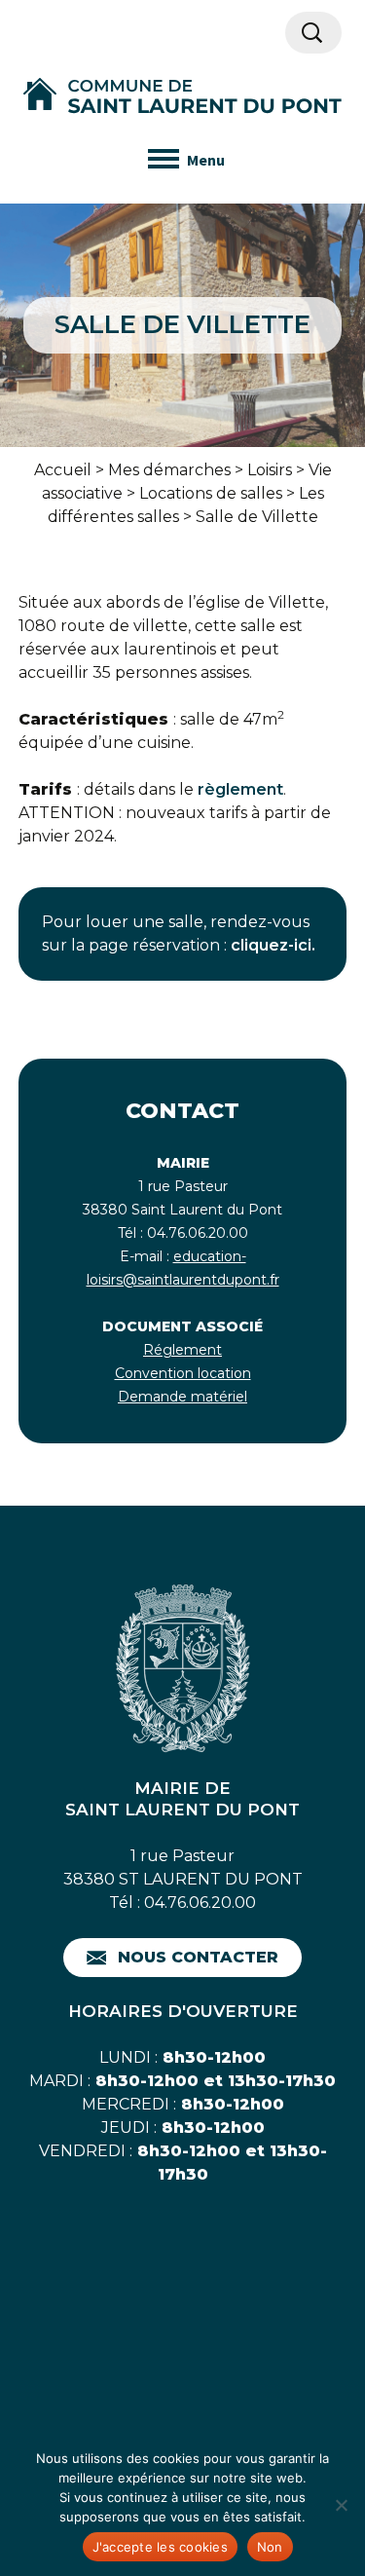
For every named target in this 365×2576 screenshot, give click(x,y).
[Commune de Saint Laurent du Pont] (182, 96)
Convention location (183, 1373)
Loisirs (269, 470)
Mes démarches (169, 470)
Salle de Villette (257, 516)
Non (270, 2547)
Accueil (62, 470)
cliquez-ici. (273, 945)
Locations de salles (210, 493)
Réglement (182, 1350)
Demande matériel (182, 1396)
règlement (240, 789)
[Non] (340, 2505)
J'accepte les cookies (160, 2547)
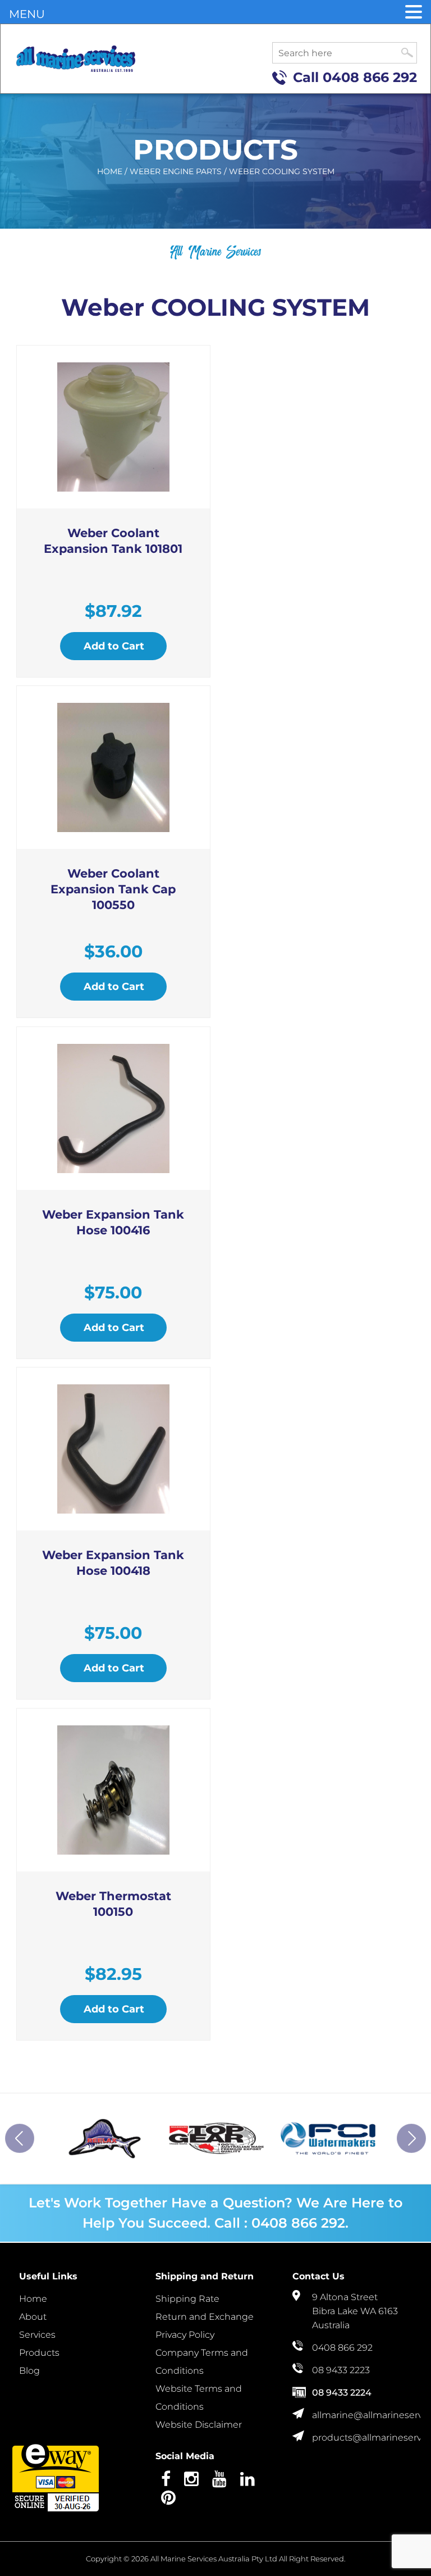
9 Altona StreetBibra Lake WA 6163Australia (355, 2311)
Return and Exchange (204, 2316)
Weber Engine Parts (176, 171)
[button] (413, 12)
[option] (99, 2138)
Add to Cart (114, 646)
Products (39, 2352)
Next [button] (411, 2138)
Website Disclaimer (198, 2424)
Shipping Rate (187, 2298)
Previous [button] (19, 2138)
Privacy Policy (184, 2334)
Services (37, 2334)
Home (109, 171)
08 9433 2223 (341, 2370)
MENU (27, 14)
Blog (29, 2370)
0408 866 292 (370, 77)
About (33, 2316)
◇ ◇ ◇
Action item: Every record above should be transcribed exactly; the pictures stay out of the copy.

Completed exercise:
For every named target in this 365×2576 screenshot, give click(x,y).
[Commune de Saint Laurent du Pont] (182, 96)
Convention location (183, 1373)
Loisirs (269, 470)
Mes démarches (169, 470)
Salle de Villette (257, 516)
Non (270, 2547)
Accueil (62, 470)
cliquez-ici. (273, 945)
Locations de salles (210, 493)
Réglement (182, 1350)
Demande matériel (182, 1396)
règlement (240, 789)
[Non] (340, 2505)
J'accepte les cookies (160, 2547)
9 Altona StreetBibra Lake WA 6163Australia (355, 2311)
Return and Exchange (204, 2316)
Weber Engine Parts (176, 171)
[button] (413, 12)
[option] (99, 2138)
Add to Cart (114, 646)
Products (39, 2352)
Next [button] (411, 2138)
Website Disclaimer (198, 2424)
Shipping Rate (187, 2298)
Previous [button] (19, 2138)
Privacy Policy (184, 2334)
Services (37, 2334)
Home (109, 171)
08 9433 2223 (341, 2370)
MENU (27, 14)
Blog (29, 2370)
0408 866 292 (370, 77)
About (33, 2316)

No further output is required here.